→ **TASK PROMPT**: All lines from the one that mentions "This screenshot has height=283, width=301." through the last of the entries below must be copied exactly, with both ends kept.
[GIVEN ENTRIES Boundary: Start]
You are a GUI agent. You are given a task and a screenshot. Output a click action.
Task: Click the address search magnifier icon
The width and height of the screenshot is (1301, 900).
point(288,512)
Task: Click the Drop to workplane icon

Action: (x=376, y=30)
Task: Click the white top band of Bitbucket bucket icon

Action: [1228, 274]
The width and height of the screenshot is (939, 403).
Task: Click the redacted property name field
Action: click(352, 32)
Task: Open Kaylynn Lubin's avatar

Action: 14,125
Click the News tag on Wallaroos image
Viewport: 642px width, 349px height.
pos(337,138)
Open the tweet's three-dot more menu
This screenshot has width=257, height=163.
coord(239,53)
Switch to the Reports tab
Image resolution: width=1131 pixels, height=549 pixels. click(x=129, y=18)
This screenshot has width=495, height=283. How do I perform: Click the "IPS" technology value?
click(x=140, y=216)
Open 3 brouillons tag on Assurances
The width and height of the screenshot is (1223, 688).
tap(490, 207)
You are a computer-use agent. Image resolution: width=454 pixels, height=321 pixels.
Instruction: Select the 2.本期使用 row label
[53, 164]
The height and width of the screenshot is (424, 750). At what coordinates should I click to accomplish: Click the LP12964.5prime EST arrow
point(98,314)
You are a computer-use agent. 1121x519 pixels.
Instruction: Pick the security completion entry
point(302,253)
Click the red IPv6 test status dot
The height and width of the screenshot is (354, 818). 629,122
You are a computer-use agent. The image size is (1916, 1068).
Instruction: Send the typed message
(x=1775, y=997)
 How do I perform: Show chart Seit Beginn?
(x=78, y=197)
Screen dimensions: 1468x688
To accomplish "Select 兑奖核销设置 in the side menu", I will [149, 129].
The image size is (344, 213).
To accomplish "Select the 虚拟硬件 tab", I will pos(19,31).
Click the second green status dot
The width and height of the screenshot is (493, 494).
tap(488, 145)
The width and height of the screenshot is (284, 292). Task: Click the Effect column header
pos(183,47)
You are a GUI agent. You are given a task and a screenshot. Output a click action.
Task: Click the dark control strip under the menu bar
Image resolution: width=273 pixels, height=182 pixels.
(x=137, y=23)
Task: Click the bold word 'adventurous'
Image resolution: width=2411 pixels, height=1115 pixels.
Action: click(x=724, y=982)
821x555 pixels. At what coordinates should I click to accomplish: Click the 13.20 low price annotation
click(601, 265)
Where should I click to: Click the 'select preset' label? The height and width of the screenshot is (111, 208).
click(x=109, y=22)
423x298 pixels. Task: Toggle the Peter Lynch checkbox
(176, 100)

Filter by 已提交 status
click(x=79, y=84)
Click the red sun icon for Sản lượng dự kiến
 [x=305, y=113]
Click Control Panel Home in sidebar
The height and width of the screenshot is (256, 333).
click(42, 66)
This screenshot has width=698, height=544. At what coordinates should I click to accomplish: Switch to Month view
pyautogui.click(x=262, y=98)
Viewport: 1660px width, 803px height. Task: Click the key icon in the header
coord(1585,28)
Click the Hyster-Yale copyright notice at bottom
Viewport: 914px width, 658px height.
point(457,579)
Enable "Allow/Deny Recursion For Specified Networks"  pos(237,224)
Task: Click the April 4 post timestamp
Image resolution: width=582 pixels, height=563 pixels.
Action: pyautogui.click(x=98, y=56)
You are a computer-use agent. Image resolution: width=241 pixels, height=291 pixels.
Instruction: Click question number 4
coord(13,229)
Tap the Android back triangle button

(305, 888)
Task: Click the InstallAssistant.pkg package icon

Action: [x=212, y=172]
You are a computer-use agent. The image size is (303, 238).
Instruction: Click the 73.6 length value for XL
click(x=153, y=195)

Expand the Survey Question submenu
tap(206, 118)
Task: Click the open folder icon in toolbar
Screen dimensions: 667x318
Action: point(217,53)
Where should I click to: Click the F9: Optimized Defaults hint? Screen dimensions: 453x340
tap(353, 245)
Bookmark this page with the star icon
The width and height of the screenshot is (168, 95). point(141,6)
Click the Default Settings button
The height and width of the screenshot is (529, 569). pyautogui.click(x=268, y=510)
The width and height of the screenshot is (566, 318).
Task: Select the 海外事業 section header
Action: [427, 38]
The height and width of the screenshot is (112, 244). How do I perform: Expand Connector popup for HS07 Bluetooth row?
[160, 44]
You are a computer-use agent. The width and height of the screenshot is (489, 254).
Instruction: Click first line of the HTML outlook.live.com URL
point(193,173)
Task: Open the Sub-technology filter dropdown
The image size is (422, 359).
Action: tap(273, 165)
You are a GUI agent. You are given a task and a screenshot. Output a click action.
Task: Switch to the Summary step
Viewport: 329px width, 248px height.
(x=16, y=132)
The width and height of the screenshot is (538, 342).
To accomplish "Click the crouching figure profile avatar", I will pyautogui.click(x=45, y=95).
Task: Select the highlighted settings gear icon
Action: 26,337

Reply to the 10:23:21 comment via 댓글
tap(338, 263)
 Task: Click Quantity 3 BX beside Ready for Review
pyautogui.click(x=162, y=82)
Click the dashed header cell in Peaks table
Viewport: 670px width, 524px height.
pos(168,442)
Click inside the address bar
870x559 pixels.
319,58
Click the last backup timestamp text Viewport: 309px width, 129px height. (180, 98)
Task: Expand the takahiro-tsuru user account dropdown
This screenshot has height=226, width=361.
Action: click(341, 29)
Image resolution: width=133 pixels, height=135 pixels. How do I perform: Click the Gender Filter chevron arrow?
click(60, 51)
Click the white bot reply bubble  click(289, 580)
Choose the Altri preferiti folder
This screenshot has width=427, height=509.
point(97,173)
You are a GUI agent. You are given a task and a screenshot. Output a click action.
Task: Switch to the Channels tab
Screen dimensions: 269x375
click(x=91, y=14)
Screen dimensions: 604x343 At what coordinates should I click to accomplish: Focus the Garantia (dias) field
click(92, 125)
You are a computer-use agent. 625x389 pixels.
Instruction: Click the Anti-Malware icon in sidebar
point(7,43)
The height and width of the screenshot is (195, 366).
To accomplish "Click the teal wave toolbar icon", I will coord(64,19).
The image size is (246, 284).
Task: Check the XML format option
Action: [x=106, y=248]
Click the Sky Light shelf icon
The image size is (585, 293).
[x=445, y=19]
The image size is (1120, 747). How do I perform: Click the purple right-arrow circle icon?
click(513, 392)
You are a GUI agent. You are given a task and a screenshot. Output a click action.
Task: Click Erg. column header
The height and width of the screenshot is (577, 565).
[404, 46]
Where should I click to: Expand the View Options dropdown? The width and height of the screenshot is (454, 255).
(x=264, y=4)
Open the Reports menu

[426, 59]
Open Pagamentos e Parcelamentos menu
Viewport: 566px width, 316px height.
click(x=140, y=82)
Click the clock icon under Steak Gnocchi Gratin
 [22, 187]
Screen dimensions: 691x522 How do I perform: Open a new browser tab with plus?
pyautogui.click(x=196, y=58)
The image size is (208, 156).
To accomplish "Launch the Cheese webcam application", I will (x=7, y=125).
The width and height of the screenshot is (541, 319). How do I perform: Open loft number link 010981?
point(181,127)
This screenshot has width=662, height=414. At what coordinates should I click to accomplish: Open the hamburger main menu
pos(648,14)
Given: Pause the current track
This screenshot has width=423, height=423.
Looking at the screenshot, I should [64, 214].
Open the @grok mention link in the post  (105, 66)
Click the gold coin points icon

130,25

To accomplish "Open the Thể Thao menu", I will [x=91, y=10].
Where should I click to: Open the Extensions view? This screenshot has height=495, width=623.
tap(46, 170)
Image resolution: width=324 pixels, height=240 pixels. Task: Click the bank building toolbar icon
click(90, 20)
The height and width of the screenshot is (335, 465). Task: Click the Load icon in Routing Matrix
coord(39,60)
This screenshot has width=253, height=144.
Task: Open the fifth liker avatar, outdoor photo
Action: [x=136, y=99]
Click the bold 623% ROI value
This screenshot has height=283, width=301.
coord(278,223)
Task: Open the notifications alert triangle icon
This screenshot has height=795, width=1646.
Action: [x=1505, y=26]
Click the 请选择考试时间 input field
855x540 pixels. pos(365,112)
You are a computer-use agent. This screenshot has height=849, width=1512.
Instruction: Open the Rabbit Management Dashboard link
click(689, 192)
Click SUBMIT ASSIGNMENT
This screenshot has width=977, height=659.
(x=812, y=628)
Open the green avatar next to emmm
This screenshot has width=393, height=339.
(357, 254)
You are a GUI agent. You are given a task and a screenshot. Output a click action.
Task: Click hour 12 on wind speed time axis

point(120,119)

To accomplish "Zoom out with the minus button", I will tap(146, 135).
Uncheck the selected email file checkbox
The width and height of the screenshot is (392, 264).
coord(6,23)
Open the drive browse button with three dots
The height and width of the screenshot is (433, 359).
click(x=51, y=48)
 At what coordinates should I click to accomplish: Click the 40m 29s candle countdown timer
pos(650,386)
[GIVEN ENTRIES Boundary: End]
→ **TASK RESPONSE**:
This screenshot has height=283, width=301.
coord(278,223)
Task: Open the notifications alert triangle icon
This screenshot has height=795, width=1646.
Action: [x=1505, y=26]
Click the 请选择考试时间 input field
855x540 pixels. pos(365,112)
You are a computer-use agent. This screenshot has height=849, width=1512.
Instruction: Open the Rabbit Management Dashboard link
click(689, 192)
Click SUBMIT ASSIGNMENT
This screenshot has width=977, height=659.
(x=812, y=628)
Open the green avatar next to emmm
This screenshot has width=393, height=339.
(357, 254)
You are a GUI agent. You are given a task and a screenshot. Output a click action.
Task: Click hour 12 on wind speed time axis

point(120,119)

To accomplish "Zoom out with the minus button", I will tap(146, 135).
Uncheck the selected email file checkbox
The width and height of the screenshot is (392, 264).
coord(6,23)
Open the drive browse button with three dots
The height and width of the screenshot is (433, 359).
click(x=51, y=48)
 At what coordinates should I click to accomplish: Click the 40m 29s candle countdown timer
pos(650,386)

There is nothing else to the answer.